*YOUR TASK:* Restate all entries word for word, minus pictures.
** Opening RECORDED DATA block **
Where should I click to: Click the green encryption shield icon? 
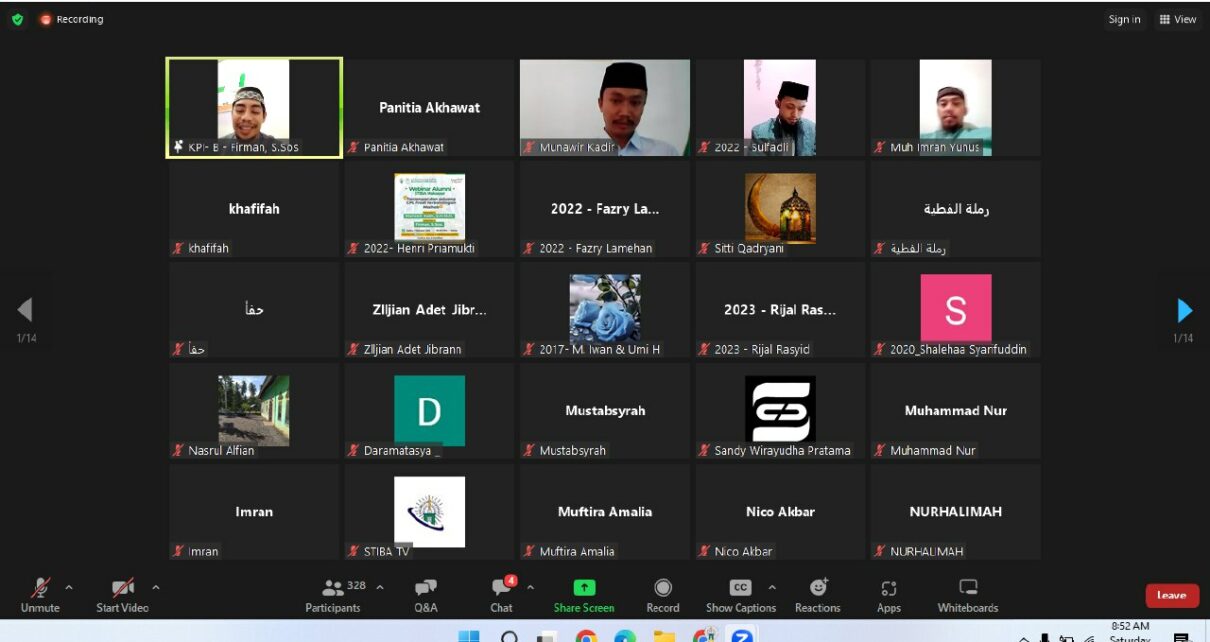[x=17, y=19]
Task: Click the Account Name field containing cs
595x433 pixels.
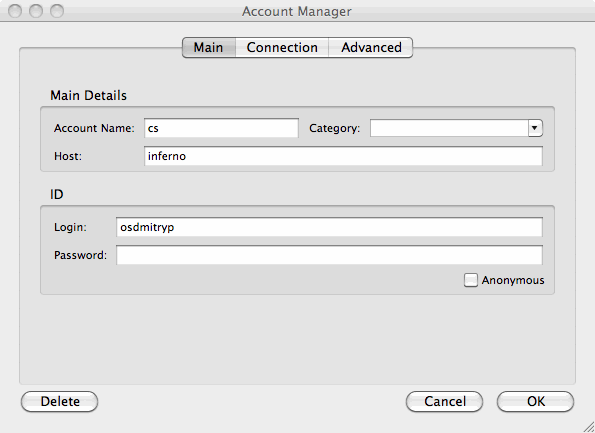Action: [x=221, y=128]
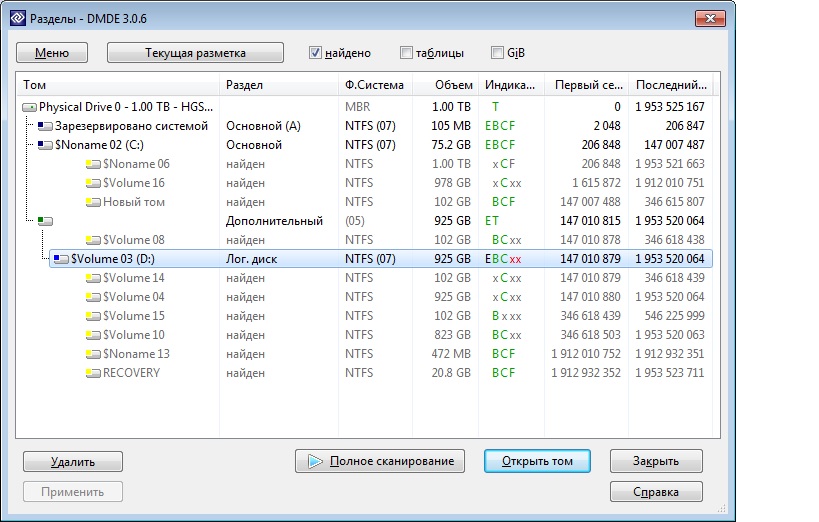The width and height of the screenshot is (819, 522).
Task: Click the RECOVERY volume drive icon
Action: point(93,373)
** Closing RECORDED DATA block **
*RESPONSE:*
Where should I click to: Click the green encryption shield icon? 
[x=17, y=19]
Task: Click the Account Name field containing cs
595x433 pixels.
Action: [x=221, y=128]
The width and height of the screenshot is (819, 522).
Task: Click the RECOVERY volume drive icon
Action: point(93,373)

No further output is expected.